◆ TASK INSTRUCTIONS
a. According to the peatland abstract, how long were the soil samples incubated?
b. From the peatland abstract, list every variable whose changes Q(10) was significantly positively correlated with after 5 °C of warming.

Warming-Induced Labile Carbon Change Soil Organic Carbon Mineralization and Microbial Abundance in a Northern Peatland

Climate warming affects the carbon cycle of northern peatlands through temperature rises and a changing carbon availability. To clarify the effects of elevated temperature and labile carbon addition on SOC mineralization, as well as their microbial driving mechanisms, topsoil (0–10 cm) and subsoil (10–20 cm) were collected from a peatland in the Great Hing’an Mountains and incubated with or without (13)C-glucose at 10 °C and 15 °C for 42 days. The results showed that 5 °C warming significantly stimulated SOC mineralization along with NH(4)(+)-N and NO(3)(−)-N content increases, as well as a decrease in invertase and urease activities. Glucose addition triggered a positive priming effect (PE) in the early stage of the incubation but changed to a negative PE in the late stage of the incubation. Glucose likely regulates carbon dynamics by altering fungi: bacteria, soil invertase, and β-glucodase activities, and MBC, DOC, NH(4)(+)-N contents. Glucose addition increased fungal abundance in 0–10 cm at 10 °C and 15 °C, and 10–20 cm at 10 °C, respectively, but significantly decreased fungal abundance in 10–20 cm at 15 °C. Glucose addition decreased bacterial abundance in 0–10 cm at 10 °C but increased bacterial abundance in 10–20 cm soil at 10 °C, and in 0–10 and 10–20 cm soils at 15 °C, respectively. Glucose addition significantly decreased the fungi: bacteria ratio in 0–20 cm soils at 15 °C. In addition, Q(10) was significantly positively correlated with the changes in soil DOC, NH(4)(+)-N contents, invertase, and β-glucosidase activities, while negatively correlated with fungi: bacteria and urease activities after 5 °C of warming, and glucose addition significantly increased the Q(10). Labile carbon may decrease carbon losses in northern peatlands that inhibit warming-induced carbon emission increase, thus partially buffering soil carbon content against change.

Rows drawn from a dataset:

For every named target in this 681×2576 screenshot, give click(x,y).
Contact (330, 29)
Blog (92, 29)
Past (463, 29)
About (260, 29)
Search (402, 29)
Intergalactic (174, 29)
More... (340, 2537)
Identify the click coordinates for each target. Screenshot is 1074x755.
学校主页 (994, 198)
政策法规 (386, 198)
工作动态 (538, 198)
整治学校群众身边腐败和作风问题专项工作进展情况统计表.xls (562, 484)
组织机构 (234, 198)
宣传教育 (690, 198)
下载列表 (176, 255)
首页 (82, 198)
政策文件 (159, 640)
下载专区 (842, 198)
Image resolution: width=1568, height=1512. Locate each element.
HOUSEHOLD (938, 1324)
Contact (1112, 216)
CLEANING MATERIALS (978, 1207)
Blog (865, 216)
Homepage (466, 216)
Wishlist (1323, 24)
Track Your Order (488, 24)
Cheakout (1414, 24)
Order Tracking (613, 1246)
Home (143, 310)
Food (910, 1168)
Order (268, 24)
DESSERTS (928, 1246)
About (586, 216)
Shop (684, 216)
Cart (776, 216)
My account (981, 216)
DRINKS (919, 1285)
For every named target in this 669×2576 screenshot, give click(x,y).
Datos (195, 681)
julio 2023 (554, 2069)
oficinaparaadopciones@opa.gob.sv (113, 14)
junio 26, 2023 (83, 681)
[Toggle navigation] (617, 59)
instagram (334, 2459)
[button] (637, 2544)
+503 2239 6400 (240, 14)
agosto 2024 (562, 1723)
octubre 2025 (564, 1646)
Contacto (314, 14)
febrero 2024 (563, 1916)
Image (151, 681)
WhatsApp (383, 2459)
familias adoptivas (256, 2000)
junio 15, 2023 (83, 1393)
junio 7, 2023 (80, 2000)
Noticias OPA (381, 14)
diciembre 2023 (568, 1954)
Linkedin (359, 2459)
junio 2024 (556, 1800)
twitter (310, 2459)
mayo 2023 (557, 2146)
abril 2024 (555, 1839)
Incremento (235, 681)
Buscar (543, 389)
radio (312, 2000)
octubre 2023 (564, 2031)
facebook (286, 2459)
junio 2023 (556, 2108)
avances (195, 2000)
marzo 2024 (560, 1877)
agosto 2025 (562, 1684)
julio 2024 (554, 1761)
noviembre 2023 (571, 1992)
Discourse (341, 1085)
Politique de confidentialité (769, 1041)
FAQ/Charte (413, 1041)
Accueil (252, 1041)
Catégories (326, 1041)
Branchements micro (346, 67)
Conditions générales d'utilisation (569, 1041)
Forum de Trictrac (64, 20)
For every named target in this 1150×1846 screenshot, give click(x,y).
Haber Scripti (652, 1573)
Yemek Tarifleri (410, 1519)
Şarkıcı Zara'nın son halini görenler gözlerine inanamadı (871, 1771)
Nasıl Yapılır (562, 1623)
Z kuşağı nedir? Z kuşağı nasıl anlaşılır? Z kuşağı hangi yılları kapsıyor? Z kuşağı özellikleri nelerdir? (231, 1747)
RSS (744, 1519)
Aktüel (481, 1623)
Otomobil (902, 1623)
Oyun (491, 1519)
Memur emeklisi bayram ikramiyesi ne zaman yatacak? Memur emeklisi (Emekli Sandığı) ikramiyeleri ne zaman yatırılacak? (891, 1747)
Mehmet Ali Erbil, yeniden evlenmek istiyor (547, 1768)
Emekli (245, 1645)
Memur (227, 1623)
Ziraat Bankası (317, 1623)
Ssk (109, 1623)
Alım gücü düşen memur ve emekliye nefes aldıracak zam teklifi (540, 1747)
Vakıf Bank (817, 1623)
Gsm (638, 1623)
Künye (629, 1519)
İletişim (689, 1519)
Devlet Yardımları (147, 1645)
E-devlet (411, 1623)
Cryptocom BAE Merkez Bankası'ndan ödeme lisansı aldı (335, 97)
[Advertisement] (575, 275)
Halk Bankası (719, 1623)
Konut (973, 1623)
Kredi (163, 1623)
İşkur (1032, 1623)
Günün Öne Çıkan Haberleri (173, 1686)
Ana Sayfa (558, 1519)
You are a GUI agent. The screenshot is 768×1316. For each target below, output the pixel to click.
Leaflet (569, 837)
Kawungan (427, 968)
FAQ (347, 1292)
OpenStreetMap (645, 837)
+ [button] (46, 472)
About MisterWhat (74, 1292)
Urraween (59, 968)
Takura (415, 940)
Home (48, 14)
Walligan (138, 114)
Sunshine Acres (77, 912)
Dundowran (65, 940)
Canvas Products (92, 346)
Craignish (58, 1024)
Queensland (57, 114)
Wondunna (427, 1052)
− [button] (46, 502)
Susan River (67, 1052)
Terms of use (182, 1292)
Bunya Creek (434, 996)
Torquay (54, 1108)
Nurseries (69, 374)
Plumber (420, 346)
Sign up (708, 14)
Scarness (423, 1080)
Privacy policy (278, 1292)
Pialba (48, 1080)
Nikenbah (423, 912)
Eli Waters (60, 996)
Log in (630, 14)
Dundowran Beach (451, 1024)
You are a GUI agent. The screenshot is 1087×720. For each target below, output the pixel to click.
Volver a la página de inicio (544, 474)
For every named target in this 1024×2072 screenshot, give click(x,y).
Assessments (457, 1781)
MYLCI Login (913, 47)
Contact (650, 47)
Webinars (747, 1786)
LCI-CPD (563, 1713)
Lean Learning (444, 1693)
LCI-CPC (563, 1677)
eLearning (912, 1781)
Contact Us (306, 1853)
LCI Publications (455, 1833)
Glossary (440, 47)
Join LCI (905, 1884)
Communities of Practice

◆ ANSWER LIST
a. 42 days

b. Soil DOC content, NH(4)(+)-N content, invertase activity, β-glucosidase activity